::: Study text
Evagoras claimed descent from Teucer, the son of Telamon and half-brother of Ajax, and his family had long been rulers of Salamis, although during his childhood, Salamis came under Phoenician control, which resulted in his exile. While in Cilicia, Evagoras gathered the support of 50 followers and returned secretly in 410 BC, to gain possession of the throne. Expecting an eventual Persian response to recapture Cyprus, he cultivated the friendship of the Athenians, and after Conon's defeat at the Battle of Aegospotami he provided him with a refuge. For a time, he also maintained friendly relations with the Achaemenid Empire, and secured the aid of Artaxerxes II for Athens against Sparta. He took part in the Battle of Cnidus of 394 BC which he provided most of the resources for and in which the Lacedaemonian fleet was defeated thanks to his efforts, and for this service his statue was placed by the Athenians side by side with that of Conon in the Kerameikos.
::::::
::: Study material
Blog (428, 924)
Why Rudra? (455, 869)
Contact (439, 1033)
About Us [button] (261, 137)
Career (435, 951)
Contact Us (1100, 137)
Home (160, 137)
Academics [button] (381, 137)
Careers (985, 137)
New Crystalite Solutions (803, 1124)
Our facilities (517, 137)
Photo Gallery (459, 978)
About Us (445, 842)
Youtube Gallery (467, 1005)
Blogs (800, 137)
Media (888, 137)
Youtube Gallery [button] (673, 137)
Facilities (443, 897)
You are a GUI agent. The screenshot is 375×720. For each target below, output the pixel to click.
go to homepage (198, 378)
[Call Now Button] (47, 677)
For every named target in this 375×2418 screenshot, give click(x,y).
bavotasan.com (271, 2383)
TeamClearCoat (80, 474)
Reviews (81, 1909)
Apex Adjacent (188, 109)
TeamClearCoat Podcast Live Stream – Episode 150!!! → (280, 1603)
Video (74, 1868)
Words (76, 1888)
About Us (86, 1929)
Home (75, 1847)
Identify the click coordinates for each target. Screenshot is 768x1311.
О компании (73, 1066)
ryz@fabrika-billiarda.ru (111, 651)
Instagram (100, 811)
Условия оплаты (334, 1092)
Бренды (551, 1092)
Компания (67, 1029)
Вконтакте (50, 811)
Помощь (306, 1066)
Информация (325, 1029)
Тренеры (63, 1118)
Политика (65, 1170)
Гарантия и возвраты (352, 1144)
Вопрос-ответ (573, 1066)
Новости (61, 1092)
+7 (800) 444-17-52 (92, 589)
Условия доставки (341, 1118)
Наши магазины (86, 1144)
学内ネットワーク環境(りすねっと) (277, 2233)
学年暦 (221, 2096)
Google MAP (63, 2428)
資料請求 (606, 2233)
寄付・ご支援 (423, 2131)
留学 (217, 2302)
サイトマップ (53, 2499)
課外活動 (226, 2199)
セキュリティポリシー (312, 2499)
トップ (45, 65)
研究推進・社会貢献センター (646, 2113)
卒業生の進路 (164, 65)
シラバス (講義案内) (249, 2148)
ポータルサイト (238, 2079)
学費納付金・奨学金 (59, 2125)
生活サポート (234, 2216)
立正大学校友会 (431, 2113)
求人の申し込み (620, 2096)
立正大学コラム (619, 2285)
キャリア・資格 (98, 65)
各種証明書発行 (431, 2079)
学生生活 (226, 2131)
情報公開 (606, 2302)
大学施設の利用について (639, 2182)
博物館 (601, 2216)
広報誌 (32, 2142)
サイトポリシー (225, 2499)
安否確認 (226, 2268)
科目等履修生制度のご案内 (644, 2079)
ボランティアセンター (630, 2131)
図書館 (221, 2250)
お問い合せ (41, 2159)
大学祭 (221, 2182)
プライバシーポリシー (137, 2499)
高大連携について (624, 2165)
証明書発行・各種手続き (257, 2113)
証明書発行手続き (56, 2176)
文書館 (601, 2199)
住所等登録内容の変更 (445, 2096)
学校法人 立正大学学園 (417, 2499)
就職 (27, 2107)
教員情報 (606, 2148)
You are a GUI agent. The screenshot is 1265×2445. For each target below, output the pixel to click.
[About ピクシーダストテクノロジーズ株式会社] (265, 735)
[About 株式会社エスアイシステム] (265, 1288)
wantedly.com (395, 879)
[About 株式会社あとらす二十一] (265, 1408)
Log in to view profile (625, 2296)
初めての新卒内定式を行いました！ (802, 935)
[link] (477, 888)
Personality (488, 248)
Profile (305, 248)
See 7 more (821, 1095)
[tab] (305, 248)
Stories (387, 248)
::::::
• **What this exercise asks**
1) In the text about Evagoras, how many followers did he gather while in Cilicia?
2) Carry on the text about Evagoras from its final sentence.

• **Answers by item number**
1) 50 followers.

2)
==War against Persians==
However, relations between Evagoras and the Persians became strained. From 391 BC, they were virtually at war. Aided by the Athenians and the Egyptian king Hakor, Evagoras extended his rule over the greater part of Cyprus, crossed over to Anatolia, took several cities in Phoenicia (including Tyre), and persuaded the Cilicians to revolt.
One result of the Peace of Antalcidas (387 BC), to which Evagoras refused to agree, was that the Athenians withdrew their support, since by its terms they recognized the lordship of Persia over Cyprus.

In the following years Evagoras carried on hostilities single-handed, except for occasional aid from Egypt, which was likewise threatened by the Persians. While Evagoras was in Egypt asking for help, his younger son Pnytagoras was in charge of Salamis.

The Persian generals Tiribazus and Orontes invaded Cyprus in 385 BC, with an army far larger than what Evagoras could command. However, Evagoras managed to cut off this force from being resupplied, and the starving troops rebelled. The war then turned in the Persian favor when Evagoras's fleet was destroyed at the Battle of Citium, and he was compelled to flee to Salamis. Here, although closely blockaded, Evagoras held his ground, and took advantage of a quarrel between the two Persian generals to conclude peace (376 BC).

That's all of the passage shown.